The supply chain of pharma continues to grow globally, posing greater challenges to track compliance. While leading agencies such as the Food and Drug Administration (FDA) is working with regional authorities to distribute the sheer number of registrations assessments and audits, pharma companies will have to soon align with comprehensive data management and traceability of drug products to ensure they manage their global registrations in a timely manner. Guidelines such as UDI for devices and IDMP for drugs in the USA and Europe respectively designed to ensure medicinal products and devices can be traced and can be held accountable for any adverse event. This also aims at addressing the challenges from counterfeit products that are increasingly gaining market share in the multi-billion dollar industry worldwide. This requires smarter tracking systems and cross-functional, cross-market integrated applications to ensure uniformity across the board and the global compliance monitoring. Global registrations management traditionally has been handled in silos. The entire ecosystem including the pharma companies and vendors are evolving towards an end-to-end submissions management structure where there is a visibility across the board on the current status of documents and document components, submission timelines, deviations across countries and proactive measures driven by real-time intelligence. This means cross-functional stakeholders will have to work using centralised systems as well as work closely with stakeholders and regional market representatives to maintain the uniformity.
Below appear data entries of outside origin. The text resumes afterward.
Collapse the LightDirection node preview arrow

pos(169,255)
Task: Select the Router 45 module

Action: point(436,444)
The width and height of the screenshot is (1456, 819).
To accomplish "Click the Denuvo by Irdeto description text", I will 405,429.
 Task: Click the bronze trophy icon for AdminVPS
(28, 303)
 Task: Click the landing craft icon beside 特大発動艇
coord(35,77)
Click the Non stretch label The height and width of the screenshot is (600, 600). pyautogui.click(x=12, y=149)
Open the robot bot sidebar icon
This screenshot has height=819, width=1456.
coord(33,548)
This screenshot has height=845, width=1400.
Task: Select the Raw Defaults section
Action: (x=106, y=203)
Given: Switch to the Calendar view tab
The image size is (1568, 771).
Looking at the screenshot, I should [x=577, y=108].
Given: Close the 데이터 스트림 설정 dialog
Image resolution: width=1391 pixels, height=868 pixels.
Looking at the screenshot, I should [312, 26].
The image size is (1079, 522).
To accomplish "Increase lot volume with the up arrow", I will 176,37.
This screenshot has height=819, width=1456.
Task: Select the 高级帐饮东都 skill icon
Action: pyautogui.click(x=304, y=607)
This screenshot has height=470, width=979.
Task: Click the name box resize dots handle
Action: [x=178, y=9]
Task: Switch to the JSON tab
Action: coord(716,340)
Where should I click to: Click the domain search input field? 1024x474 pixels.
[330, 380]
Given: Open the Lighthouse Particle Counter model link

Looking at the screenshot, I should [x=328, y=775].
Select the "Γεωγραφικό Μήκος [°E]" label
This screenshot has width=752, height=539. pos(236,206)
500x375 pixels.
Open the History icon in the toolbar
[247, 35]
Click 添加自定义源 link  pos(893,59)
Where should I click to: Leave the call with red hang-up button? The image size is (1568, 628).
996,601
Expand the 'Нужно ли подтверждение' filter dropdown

To summarise, it is unlikely in near future to have harmonised global regulations on medicinal products and devices alike. The country-specific socioeconomic and political situations might pose challenges in managing different documentation standards for a product across markets, managing submissions timelines, quality and compliance and further gaining visibility of overall status. An all-round regulatory affairs and operations management strategy, driven by regulatory intelligence, coupled with significant transformational technology intervention for information management is a way forward to address the regulatory needs of the pharma industry.